A ação seguiu até que, em abril de 2005, o juiz revalidou a decisão liminar de reintegração de posse em favor da Urbanizadora Continental. O ITESP interferiu, através da propositura de uma ação cautelar, conseguindo com que o Tribunal de Justiça cassasse a liminar e não houve reintegração de posse. A empresa entrou com recurso contra essa decisão, mas até dezembro de 2006, nem o recurso nem a ação possessória haviam sido julgados. Em setembro de 2006, a luta de Caçandoca para fazer valer os seus direitos frente a Urbanizadora Continental conquistou uma importante vitória. O governo federal decidiu desapropriar as terras pertencentes a empresa para poder titulá-las em nome dos quilombolas.

Placa na chegada a Comunidade Quilombola da Caçandoca
Placa na chegada a Comunidade Quilombola da Caçandoca

Estima-se que, na década de 1960, a população total da comunidade da Caçandoca era de cerca de 70 famílias, somando 800 pessoas. Esse número diminuiu consideravelmente após a expulsão de diversas famílias em função dos conflitos envolvendo suas terras. Várias das famílias que tiveram de deixar Caçandoca residem em cidades próximas do litoral e do Vale do Paraíba, e mantêm contato com os que permaneceram na comunidade.

Atividades Produtivas
A economia da comunidade é característica da população caiçara da região, estando baseada na atividade pesqueira e na agricultura familiar, voltada prioritariamente para o auto consumo.
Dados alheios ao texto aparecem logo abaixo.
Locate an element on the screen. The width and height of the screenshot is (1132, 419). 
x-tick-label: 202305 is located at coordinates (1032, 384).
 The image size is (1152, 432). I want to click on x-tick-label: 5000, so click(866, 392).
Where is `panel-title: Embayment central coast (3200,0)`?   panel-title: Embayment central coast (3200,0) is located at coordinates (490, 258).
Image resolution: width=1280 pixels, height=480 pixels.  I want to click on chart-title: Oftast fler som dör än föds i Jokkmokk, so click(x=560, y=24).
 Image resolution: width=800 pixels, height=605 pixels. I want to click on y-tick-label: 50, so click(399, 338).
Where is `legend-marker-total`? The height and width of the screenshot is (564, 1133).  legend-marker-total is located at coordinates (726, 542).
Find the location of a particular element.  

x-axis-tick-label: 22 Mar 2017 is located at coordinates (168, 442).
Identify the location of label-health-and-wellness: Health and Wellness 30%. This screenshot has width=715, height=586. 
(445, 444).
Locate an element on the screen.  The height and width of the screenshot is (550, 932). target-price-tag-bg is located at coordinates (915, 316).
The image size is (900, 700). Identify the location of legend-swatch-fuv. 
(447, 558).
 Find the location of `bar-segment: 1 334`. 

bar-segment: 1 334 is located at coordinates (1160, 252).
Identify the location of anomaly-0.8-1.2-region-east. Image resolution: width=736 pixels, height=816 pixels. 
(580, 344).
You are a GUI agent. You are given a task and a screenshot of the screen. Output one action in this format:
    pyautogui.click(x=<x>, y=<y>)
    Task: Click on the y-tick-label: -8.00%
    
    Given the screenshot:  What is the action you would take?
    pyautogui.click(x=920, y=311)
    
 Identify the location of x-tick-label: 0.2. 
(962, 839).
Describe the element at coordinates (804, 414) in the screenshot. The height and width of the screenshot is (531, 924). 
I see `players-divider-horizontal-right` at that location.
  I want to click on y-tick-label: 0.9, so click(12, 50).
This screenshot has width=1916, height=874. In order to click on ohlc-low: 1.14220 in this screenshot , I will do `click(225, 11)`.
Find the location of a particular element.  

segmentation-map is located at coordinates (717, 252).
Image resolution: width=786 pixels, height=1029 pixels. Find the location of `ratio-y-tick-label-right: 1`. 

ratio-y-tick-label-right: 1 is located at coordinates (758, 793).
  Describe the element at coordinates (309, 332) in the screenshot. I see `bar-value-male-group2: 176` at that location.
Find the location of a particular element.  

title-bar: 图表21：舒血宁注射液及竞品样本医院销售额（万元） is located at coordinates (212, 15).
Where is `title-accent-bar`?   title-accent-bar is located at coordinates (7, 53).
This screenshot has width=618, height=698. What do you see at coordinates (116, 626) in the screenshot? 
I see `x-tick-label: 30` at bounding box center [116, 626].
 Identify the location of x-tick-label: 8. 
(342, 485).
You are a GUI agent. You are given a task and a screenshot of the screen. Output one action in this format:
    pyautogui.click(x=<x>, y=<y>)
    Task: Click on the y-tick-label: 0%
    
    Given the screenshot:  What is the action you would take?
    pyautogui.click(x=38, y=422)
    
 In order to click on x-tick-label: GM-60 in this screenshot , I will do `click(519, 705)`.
Até a década de 1970, os principais itens agrícolas produzidos pela comunidade eram a farinha de mandioca, o feijão, o arroz e a cana-de-açúcar (para rapadura e aguardente).

Jurandir do Quillombo Caçandoca - Maria Laura e Edson Conti do Curiosidades de Ubatuba
Jurandir do Quilombo Caçandoca – Maria Laura e Edson Conti do Curiosidades de Ubatuba

Atualmente, a pesca e a coleta de mariscos além da produção de banana são as principais atividades produtivas. Muitos quilombolas também trabalham em serviços domésticos nas casas de veraneio do condomínio do Pulso. O ecoturismo é uma iniciativa recente da comunidade para a captação de recursos. O ITESP tem apoiado essa iniciativa por meio da capacitação de monitores.